From the Street to the Studio: Selections from the Martin Wong Graffiti Collection tells the story of one of the city’s most influential cultural exports, now housed at the Museum of the City of New York (MCNY). From its beginnings on subway cars and city walls to its recognition as a global art movement, graffiti embodies the energy, creativity, and resilience of the city itself.
New York’s age of graffiti—both notorious and celebrated—began in the early 1970s. Using indelible markers and aerosol spray paints, teenagers across the city developed a new form of graffiti writing that emphasized both the quality and quantity of their creations in addition to the message. They began by writing “tags”—stylized signatures that typically combined an alias with the number of the street where they lived—on public and private buildings in their neighborhoods. Soon they expanded to subway stations, buses, and the interiors and exteriors of subway cars. Graffiti quickly proliferated throughout the city, and a new artistic movement was born—one that would come of age over the next twenty years.
Almost simultaneously, youthful artists began venturing into “legitimate” forms of artmaking, creating work on canvas.
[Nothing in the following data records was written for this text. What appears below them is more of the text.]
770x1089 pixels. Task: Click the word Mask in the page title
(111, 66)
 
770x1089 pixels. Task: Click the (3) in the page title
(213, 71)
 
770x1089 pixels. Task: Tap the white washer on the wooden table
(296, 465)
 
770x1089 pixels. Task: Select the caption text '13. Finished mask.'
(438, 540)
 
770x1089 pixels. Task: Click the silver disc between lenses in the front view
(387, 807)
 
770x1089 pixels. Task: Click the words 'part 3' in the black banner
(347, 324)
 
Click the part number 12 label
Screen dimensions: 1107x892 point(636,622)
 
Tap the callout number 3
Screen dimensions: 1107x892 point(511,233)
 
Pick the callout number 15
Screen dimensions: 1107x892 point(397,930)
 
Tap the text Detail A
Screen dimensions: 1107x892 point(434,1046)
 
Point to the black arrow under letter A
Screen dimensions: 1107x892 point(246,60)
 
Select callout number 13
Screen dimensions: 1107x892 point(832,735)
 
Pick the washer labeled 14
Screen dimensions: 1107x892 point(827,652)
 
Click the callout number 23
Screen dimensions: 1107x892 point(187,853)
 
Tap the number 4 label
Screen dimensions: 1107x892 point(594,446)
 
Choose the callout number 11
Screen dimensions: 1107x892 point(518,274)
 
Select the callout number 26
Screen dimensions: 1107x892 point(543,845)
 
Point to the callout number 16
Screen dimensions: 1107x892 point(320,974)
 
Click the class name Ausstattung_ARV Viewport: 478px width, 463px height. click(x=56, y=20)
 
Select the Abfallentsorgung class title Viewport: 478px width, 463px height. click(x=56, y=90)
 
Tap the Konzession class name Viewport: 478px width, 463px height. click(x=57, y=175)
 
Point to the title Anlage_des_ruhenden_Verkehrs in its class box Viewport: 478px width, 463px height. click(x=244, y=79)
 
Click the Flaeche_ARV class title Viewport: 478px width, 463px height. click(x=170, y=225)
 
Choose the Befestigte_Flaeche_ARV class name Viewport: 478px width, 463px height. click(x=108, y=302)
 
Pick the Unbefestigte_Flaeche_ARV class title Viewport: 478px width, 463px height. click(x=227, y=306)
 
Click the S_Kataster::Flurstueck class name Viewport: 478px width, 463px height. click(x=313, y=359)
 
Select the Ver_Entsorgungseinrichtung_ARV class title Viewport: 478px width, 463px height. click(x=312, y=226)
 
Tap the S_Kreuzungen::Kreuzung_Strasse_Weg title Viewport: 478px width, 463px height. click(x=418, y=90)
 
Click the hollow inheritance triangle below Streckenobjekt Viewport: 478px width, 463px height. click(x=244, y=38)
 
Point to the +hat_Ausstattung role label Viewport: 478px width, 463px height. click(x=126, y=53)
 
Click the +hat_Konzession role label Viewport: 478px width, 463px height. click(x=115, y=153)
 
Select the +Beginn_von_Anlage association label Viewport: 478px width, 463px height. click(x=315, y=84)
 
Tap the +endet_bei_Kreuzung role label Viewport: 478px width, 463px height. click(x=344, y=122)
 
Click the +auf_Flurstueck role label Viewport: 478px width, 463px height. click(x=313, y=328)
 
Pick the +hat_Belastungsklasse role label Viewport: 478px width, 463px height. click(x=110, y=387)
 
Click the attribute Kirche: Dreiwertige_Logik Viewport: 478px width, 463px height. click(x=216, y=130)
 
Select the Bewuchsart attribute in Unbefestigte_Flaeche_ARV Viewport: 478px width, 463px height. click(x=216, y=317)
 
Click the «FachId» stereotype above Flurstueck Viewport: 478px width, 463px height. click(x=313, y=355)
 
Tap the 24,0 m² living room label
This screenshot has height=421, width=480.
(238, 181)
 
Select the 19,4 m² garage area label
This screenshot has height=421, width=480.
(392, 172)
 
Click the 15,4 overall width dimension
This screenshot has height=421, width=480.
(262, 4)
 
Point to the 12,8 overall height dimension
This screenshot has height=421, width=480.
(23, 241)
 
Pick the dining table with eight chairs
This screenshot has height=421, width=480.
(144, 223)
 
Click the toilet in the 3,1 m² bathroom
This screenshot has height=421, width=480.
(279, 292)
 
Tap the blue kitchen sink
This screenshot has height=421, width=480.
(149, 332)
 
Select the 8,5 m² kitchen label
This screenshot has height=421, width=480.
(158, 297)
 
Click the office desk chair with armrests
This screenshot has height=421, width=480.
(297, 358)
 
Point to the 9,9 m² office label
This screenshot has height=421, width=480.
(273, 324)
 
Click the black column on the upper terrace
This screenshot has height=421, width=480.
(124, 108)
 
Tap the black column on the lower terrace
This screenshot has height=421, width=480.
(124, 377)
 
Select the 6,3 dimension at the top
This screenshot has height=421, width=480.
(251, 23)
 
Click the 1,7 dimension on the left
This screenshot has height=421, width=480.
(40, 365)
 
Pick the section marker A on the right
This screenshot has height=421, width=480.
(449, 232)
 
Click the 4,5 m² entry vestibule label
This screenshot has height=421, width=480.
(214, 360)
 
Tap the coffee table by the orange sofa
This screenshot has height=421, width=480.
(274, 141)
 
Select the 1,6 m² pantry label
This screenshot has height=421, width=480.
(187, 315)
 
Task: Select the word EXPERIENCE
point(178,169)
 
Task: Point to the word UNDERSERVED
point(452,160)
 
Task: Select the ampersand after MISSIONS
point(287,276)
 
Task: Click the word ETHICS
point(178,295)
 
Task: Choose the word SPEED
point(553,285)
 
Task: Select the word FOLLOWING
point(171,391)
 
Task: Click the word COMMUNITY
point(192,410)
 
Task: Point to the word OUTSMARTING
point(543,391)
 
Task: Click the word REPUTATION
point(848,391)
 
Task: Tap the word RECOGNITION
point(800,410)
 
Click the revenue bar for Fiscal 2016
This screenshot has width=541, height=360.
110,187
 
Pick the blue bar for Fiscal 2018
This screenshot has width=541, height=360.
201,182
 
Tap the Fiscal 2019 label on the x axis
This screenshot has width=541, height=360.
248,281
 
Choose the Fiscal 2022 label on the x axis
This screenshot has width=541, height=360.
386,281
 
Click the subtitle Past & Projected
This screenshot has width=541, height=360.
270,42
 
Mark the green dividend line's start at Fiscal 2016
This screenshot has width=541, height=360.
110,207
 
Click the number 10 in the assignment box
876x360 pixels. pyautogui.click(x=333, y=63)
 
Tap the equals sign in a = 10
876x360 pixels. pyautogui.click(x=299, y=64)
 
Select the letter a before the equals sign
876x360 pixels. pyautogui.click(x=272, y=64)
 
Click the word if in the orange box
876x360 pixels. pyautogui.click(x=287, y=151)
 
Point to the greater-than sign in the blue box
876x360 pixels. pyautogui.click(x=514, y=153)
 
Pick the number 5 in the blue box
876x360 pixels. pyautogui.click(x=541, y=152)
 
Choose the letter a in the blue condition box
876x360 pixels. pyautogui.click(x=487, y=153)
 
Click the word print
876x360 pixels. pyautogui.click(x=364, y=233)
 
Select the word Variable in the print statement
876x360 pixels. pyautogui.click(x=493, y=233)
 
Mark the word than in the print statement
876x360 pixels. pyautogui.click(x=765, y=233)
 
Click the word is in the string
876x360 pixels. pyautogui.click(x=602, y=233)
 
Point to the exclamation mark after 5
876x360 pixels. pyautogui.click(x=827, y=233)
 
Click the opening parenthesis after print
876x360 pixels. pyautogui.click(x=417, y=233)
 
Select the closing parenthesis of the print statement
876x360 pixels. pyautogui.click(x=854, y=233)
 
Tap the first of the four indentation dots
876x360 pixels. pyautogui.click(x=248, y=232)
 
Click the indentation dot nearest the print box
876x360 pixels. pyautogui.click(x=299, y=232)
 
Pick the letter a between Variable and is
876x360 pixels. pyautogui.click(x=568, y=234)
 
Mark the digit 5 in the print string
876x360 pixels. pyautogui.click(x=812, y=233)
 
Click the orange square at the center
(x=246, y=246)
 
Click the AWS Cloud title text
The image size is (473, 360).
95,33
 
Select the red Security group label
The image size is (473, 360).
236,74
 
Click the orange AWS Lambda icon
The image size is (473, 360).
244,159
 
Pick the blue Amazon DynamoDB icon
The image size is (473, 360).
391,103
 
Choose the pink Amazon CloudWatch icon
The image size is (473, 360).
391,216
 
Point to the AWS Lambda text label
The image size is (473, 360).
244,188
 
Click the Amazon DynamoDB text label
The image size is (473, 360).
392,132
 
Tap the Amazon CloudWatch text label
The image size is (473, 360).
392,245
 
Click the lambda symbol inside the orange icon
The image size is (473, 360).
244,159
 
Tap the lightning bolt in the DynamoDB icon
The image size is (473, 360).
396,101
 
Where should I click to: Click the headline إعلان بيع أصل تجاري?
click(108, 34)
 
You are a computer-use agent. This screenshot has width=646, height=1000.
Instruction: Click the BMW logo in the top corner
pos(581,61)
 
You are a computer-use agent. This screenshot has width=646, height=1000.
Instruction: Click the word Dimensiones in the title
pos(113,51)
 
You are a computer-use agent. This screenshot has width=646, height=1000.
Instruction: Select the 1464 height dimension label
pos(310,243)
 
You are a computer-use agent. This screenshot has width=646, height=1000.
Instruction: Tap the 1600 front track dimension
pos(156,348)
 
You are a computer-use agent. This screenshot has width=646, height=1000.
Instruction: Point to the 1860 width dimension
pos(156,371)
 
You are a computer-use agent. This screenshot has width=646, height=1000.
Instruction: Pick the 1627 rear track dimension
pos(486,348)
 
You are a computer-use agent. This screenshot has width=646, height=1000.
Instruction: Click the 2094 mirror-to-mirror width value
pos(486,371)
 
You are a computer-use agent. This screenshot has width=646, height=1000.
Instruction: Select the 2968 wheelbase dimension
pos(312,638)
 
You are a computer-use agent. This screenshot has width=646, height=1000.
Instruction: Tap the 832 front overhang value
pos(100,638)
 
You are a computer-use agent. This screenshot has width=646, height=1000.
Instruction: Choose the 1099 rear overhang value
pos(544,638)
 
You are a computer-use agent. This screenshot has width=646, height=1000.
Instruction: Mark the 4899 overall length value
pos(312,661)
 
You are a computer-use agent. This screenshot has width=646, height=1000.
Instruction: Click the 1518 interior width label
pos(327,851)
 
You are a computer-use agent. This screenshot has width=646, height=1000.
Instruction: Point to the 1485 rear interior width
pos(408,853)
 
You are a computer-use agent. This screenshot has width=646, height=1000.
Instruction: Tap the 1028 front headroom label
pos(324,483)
Among the earliest examples were presented in the landmark 1973 United Graffiti Artists exhibition at Razor Gallery in Manhattan. The exhibition demonstrated an emerging acceptance of these artists within the broader New York City art scene—first in alternative spaces such as Fashion Moda in the South Bronx, ABC No Rio in the Lower East Side, and the Times Square Show organized by Collaborative Projects Inc.
By the mid-1980s, alongside the rise of hip-hop culture, graffiti writing was increasingly recognized as an art form in streets, galleries, and even museums around the world. This growing validation occurred despite efforts to eradicate graffiti from New York City’s streets and subways.
This exhibition will feature more than 120 works by many of the artists who had the greatest cultural impact on the development and expansion of the art form, including Keith Haring, Futura 2000, Rammellzee, Dondi, Lee Quiñones, Lady Pink, Fab Five Freddy, and Chris “Daze” Ellis, among others.
At the heart of the exhibition is the extraordinary collection of Martin Wong (1946–1999)—an artist, mentor, and visionary collector whose foresight preserved hundreds of works that might otherwise have been lost. In 1994, Wong donated his collection to MCNY. Today, the museum serves as the leading repository of this material, stewarding more than 300 works on canvas and paper, fifty-five sketchbooks, as well as ephemera and documentary photography.
The exhibition builds on the resounding success of the MCNY’s landmark exhibitions City as Canvas (2014) and Above Ground (2024), which together drew national and international attention. Featuring newly acquired works and recent commissions, it offers an unprecedented opportunity to showcase the most comprehensive collection of graffiti in the country.